最近フィットネス界でも人気があるボックスジャンプ。跳躍選手であれば誰よりも高く跳びたいところ。
高く跳ぶだけじゃなくて、ボックスを何個か置いて連続で跳べばプラオメトリクス系トレーニングとして最高の練習になります。ボックスジャンプと聞いて血が騒げばもうあなたは跳躍選手。

 

立ち五段跳び

ジャンプ系トレーニングの基本が詰まった立ち五段跳び。ピットから砂場に向かって行い、最後は着地までやりましょう。
やり方はいろいろありますが、個人的にオススメなのはパワーをかけまくるやりかた。接地しそうなところからあと1足分先に接地して、思いっきり乗り込んで跳びます。
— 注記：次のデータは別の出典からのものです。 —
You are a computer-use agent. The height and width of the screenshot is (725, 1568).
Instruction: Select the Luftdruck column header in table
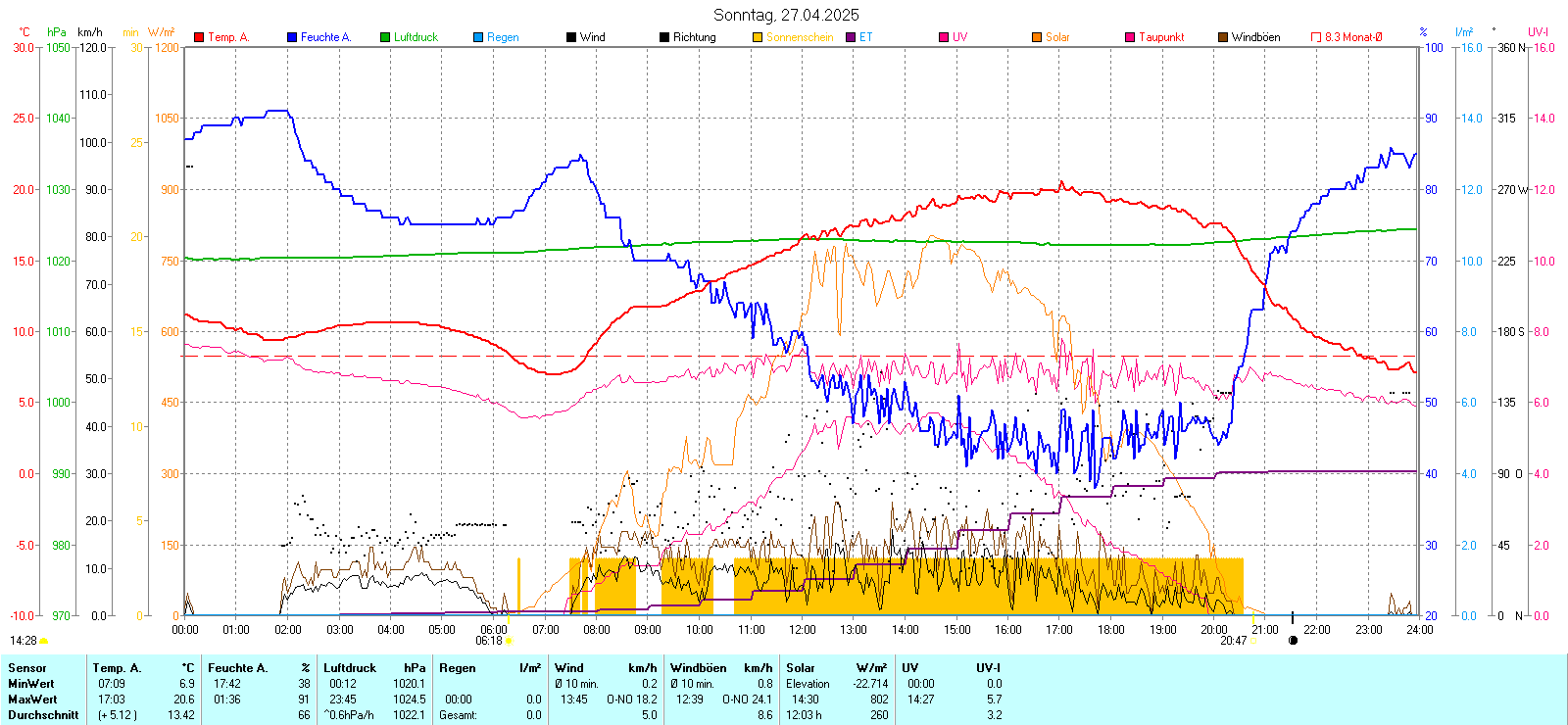point(350,668)

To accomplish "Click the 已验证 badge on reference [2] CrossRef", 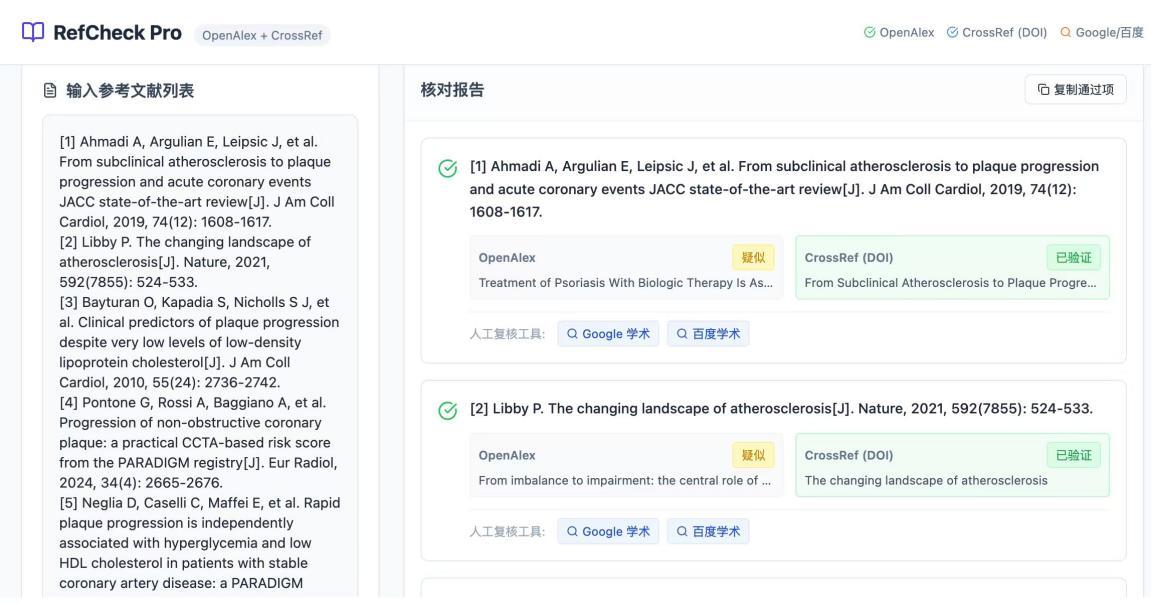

こうすると接地時間は長くなりがちですが、潰れずにバネが使えて上半身も稼動させるようなハイパワーなバウンディングができるようになります。これで15mくらい跳べれば三段とびでも14mくらいは跳べる気がします。
もちろん、短い接地で跳んでいくやりかたもありますので、跳躍距離にこだわりすぎずに自分の目指す跳躍を考えて跳びましょう。ちなみに私はダブルアームでやっています。
15mくらい跳べると理想的ですが、最低でも13mは跳べるようにがんばりましょう。最低限の脚力さえあれば、ボディバランスで13mは跳べるようになります。

 

 

パワー系

中学生ならまだ筋力は気にしなくていいと思います。
跳躍種目ではスプリントよりも瞬間的にかかる力大きいため、脚力、背筋力、体幹が強い必要があります。

軽めのデッドリフトが有効

バーベルを使ってデッドリフトをするのが一番手っ取り早く背筋に刺激が入ります。デッドリフトを行えば、背筋~ハムストリングスまで体の裏がwあの筋力を総合的に鍛えることが出来ます。
必ずしも重たいウエイトを入れる必要はありません。グッと力を入れて上がる程度、40キロ程度で十分です。重くても100キロくらいでいいと思います。

クリーンがベスト

これもバーベルを使った種目で、地面あるいは膝くらいにあるバーベルをポイっと肩まで挙げるトレーニングです。
これも軽い重さで、瞬間的に挙げるようにしましょう。陸上の動きに一番近いウエイトトレーニングかもしれません。多くの選手が取り入れており、大学生では定番のメニューだと思われます。
単純に筋力がつくだけでなく、体全体のバネを使う動きを習得することも出来ます。そのため、軽い重量で十分です。

 

 

スパイク買えば跳べるようになる?

6mを跳ぶ最も簡単な方法は幅跳用スパイクを買う事です
5m50跳べるなら幅跳びようのスパイクを履けばそのまんまでたぶん6m跳べます。練習するよりスパイク買った方が早いっス。

長かった。
とりあえず通常の練習についてはこんな感じで良いと思います。